Happy Birthday, Dickens!

This post is based on a column originally published in the January 24th issue of Shelf Awareness for Readers. If you don't already get this bi-weekly dose of bookish goodness in your inbox, sign up here to fix that.

Today marks Charles Dickens' 200th birthday. Happy Birthday, old fella!

Of course, it's no surprise that we are seeing a plethora of tributes to Britain's first literary superstar. New film adaptations of both Oliver Twist and Great Expectations--the latter starring Helena Bonham Carter and Ralph Fiennes--are slated to hit the big screen this year, and the BBC recently aired two new miniseries adaptations of Dickens novels. New York City's Morgan Library, home of the largest collection of Dickens manuscripts and letters in the world, has a special exhibit of Dickensiana on display through February 12.

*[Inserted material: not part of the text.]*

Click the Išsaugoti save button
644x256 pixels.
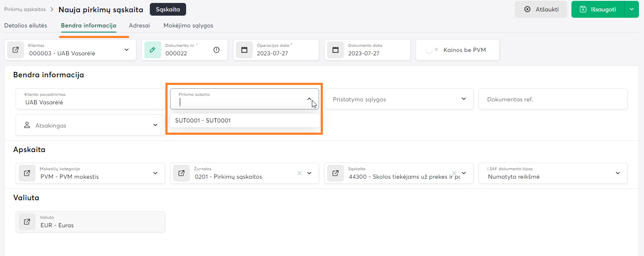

And if you're looking to celebrate with some further reading, you won't be disappointed:

The Cheshire Cheese Cat: A Dickens of a Tail tells a delightful story of an unlikely friendship between a cat, a mouse, a raven and Charles Dickens himself--complete with writer's block. This illustrated novel is not just for kids, however; children will enjoy the adventure tale contained herein, and adults will delight in the clever allusions to Dickens characters throughout.


Becoming Dickens offers a new approach to the standard Dickens biography, telling the story of Dickens's growth into a novelist and ending early on in his career. Dickens expert Robert Douglas-Fairhurst draws on both biographical fact and a careful analysis of Dickens's own characters to provide fresh insight into how a child growing up in poverty transformed himself into one of the most famous writers in Britain.


Charles Dickens: A Life, by Jane Smiley, joins the ranks of the Penguin Lives series, and offers a more complete biography of Dickens, if less analysis and detail than might be found in Becoming Dickens. Smiley does cover all the juicy bits of Dickens' life, however, including his uncertain relationship with money, uneasy relationship with his publishers, and rumored unfaithful relationship with his wife.


For those looking for a more hands-on experience of Dickens's life, Charles Dickens: The Dickens Bicentenary 1812-2012 is just what the doctor ordered. Published by Insight Editions in association with the Charles Dickens Museum of London, this oversized book features full-size images, photographs, drawings and removable facsimiles of documents from the Dickens archives, letting readers get elbow-deep--literally--in the life and times of this well-loved author.

And readers can get really hands-on -- and feet-out -- with an upcoming title from one of my favorite quirky publishers, Shire:  The Time Traveller's Guide to Dickens' London (available in the US March 20, 2012). It is, of course, exactly what it sounds like -- a travel guide of London with the intent of giving readers a glimpse into the London of Dickens' years.



What have I missed? What are you reading to celebrate Dickens? Or should I be asking if you all even like the man?